> _What this task involves_: Copy the rows from the line with "Screen dimensions: 1280x720" up to and including the line with "pos(31,163)", and nothing else.

> _Exercise inputs_:
..........

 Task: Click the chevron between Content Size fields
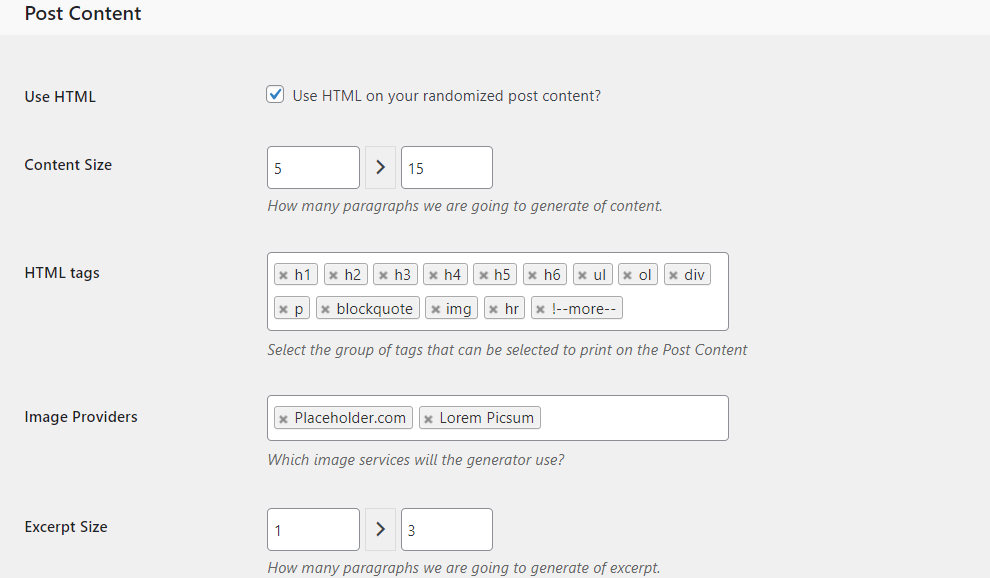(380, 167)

..........

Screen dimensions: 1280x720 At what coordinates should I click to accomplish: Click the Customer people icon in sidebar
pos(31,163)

..........

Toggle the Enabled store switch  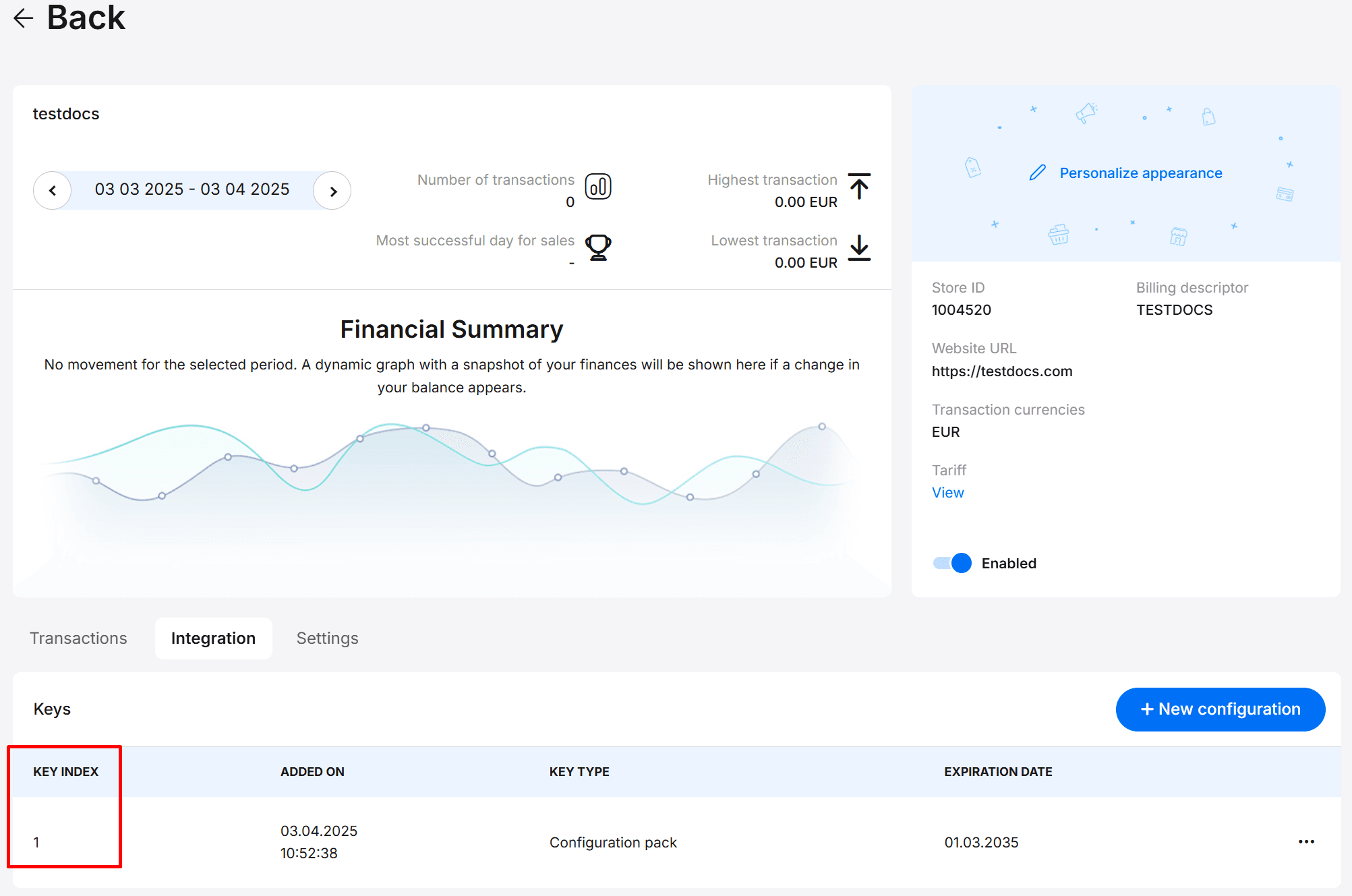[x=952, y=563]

..........

> _Response to the task_:
Screen dimensions: 1280x720 At what coordinates should I click to accomplish: Click the Customer people icon in sidebar
pos(31,163)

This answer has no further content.